** Exercise instructions **
Copy the material below, from the line containing "Select the EURUSD symbol row" down to the line containing "pos(570,128)", with both of those lines included and word for word, and leave out the pictures.

** Records for processing **
|---|
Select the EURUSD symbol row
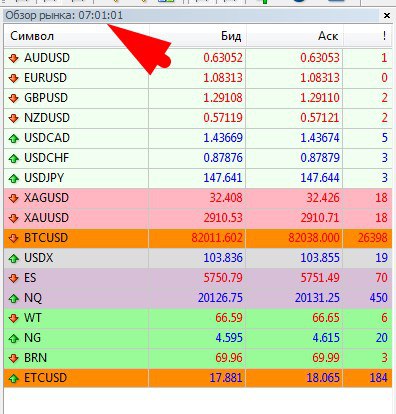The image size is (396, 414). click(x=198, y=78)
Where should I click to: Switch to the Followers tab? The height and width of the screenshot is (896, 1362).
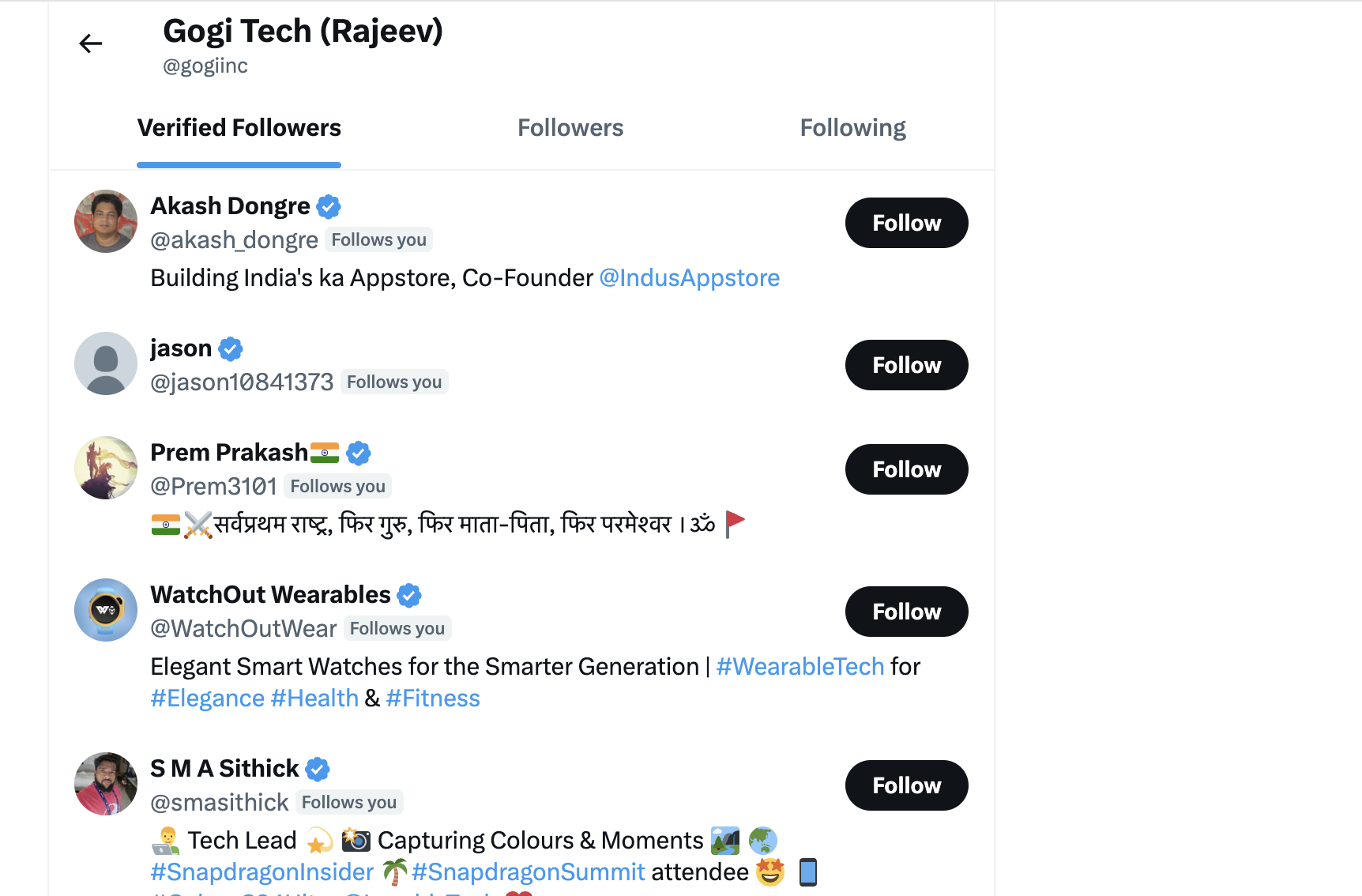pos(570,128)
|---|
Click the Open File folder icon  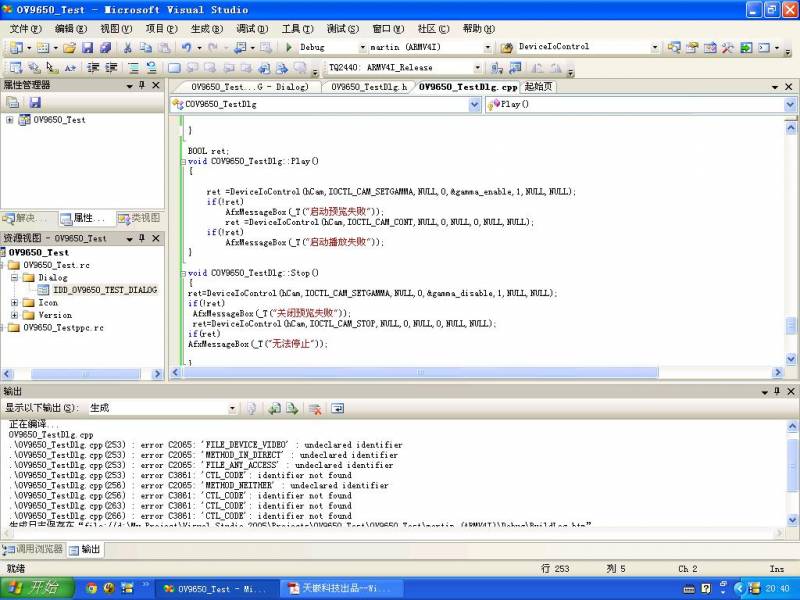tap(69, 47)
|---|
** Written solution **
Select the EURUSD symbol row
The image size is (396, 414). click(x=198, y=78)
Where should I click to: Switch to the Followers tab? The height and width of the screenshot is (896, 1362).
pos(570,128)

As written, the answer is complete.